Like: just click Accept Terms & Conditions, and don't bother asking questions. Be ready to scan your face, your fingerprints, your everything, whenever you're prompted.

Or this: stick these digital things - these pods, these buds, these flippitybits - into your ear canals, and never take them out, so that your device can always get your attention. Just walk through your day with your head in the cloud(s) - often with head bowed, showing proper respect for the glowing screen in your hand, as it guides your every step: mentally, emotionally, and physically.

Above all, the default settings tell us, just accept all of this as inevitable. Call it "progress," call it a "necessary evil," or just ignore it. Whatever you do, don't look up . . . because you might notice the cameras tracking you from Google's LinkNYC surveillance kiosks (yes, they're from Google). Citizens of New York, Philadelphia, Newark, London, and Toronto are all subject to "smart city" [sic] projects from Google/Alphabet - and your city might be next - so there's an increasingly strong suggestion to see it all as just "the way things are now." Inevitable.

These defaults came from a few product teams in Silicon Valley and Seattle, driven by business models that serve a very, very few senior leaders and major investors. They're not designed for your benefit.

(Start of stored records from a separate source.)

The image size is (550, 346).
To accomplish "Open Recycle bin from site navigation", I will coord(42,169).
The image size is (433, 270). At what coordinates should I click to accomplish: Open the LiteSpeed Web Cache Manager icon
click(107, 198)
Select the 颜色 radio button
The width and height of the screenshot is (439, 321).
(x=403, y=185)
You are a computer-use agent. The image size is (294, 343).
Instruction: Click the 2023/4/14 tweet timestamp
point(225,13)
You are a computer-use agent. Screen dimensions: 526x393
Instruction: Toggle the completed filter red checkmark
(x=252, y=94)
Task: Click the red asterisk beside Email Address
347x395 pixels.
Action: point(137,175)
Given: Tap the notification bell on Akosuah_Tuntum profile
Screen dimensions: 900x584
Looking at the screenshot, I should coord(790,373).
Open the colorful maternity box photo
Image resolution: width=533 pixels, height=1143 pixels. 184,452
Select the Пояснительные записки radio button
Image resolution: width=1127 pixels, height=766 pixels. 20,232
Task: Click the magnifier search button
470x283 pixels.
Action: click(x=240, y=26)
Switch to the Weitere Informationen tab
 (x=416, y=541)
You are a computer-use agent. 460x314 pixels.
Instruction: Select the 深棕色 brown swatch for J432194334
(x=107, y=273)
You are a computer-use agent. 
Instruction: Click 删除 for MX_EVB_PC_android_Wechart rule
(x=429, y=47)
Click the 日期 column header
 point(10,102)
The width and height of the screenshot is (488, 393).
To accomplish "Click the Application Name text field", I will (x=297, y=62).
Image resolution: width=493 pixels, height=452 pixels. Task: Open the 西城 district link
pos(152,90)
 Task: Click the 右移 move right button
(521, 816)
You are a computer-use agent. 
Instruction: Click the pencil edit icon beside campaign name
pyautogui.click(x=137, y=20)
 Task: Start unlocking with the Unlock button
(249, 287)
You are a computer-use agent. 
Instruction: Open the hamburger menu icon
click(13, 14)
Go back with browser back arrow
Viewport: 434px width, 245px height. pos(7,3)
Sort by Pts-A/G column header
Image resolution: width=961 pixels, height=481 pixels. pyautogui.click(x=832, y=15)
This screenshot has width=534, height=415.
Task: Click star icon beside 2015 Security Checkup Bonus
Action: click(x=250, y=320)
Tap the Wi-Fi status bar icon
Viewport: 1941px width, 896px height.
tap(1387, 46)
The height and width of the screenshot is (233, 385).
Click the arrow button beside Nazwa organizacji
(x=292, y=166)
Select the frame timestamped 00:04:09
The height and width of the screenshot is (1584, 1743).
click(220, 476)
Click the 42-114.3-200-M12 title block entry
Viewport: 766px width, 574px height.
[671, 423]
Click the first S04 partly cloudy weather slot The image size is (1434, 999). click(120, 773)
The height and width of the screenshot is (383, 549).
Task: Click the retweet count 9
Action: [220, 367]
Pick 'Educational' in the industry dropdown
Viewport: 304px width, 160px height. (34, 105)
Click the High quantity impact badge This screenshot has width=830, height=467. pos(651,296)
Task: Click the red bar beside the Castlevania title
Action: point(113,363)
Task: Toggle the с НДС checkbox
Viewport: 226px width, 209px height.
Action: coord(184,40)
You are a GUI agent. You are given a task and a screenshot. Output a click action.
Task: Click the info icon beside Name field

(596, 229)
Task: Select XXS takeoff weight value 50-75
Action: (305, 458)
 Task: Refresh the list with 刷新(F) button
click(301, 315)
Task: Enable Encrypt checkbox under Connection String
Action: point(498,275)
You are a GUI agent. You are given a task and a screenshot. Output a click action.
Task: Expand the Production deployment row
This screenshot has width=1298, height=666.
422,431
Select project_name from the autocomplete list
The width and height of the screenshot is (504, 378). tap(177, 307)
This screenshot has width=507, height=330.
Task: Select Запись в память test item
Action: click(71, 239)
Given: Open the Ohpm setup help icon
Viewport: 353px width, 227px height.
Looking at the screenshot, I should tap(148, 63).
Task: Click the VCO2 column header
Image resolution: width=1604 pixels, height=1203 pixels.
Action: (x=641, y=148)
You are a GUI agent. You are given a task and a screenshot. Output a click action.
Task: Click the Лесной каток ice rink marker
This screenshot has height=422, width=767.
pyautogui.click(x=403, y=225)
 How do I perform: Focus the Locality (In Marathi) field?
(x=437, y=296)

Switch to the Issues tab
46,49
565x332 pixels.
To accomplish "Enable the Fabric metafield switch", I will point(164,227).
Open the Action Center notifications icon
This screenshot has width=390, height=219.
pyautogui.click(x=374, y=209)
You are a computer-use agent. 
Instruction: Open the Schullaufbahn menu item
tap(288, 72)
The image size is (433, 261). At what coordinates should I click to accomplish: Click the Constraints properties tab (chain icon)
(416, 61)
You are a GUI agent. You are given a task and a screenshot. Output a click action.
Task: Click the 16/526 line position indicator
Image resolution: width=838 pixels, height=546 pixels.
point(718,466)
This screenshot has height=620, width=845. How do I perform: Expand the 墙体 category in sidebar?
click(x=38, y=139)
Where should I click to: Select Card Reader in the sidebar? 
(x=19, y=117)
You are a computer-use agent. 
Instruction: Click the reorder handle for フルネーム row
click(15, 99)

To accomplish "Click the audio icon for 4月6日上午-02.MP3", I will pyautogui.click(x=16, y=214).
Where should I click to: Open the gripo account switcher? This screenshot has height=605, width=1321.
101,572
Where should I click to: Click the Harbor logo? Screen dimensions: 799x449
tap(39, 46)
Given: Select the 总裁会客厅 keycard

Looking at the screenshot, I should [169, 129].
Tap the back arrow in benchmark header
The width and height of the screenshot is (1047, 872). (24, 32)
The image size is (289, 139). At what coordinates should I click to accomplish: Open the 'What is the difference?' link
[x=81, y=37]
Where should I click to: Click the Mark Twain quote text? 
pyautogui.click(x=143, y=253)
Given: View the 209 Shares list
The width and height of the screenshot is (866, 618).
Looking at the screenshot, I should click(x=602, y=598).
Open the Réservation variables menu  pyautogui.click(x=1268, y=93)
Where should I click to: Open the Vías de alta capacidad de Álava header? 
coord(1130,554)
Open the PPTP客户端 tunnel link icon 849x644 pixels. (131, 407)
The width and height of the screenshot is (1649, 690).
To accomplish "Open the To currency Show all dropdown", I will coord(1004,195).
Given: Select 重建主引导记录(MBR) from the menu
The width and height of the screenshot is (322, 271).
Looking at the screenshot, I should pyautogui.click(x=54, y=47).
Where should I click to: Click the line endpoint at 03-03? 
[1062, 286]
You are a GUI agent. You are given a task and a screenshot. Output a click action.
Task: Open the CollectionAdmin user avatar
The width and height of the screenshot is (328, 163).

Increasingly I find myself saying no. And I'm not alone.

Techtonic radio show guests, on resisting Big Tech

All three of my most recent Techtonic radio guests have brought up their strategies for resisting Big Tech:

Jenny Odell talks about "resisting the attention economy" in her book How to Do Nothing. (See show notes, listen to entire show, or jump to interview.)

Damon Krukowski talks about finding meaning - in books, music, and other people - in places outside the grip of Big Tech, in his book and podcast "Ways of Hearing." (See show notes, listen to entire show, or jump to interview.)

Scott Urban has created "privacy eyewear" that he calls Reflectacles. Wearing anti-surveillance glasses is one way to actively resist the defaults. (See show notes, listen to entire show, or jump to interview.)

2-minute radio segments

And here are recent short radio segments, two minutes (or so) each...

WFMU is superior to Spotify, and Damon Krukowski explains why.

How to do nothing: put down the phone and take a deep breath.

Revisiting a prediction for 2019: let's hear it for the Department of Justice!

Where "flat earthers" come from: Google/YouTube's toxic algorithm and a lack of science education.

Google is trying to redefine the word "privacy".

Whatever you do, don't give up hope. Resistance is still possible, and it starts with paying attention to what's going on.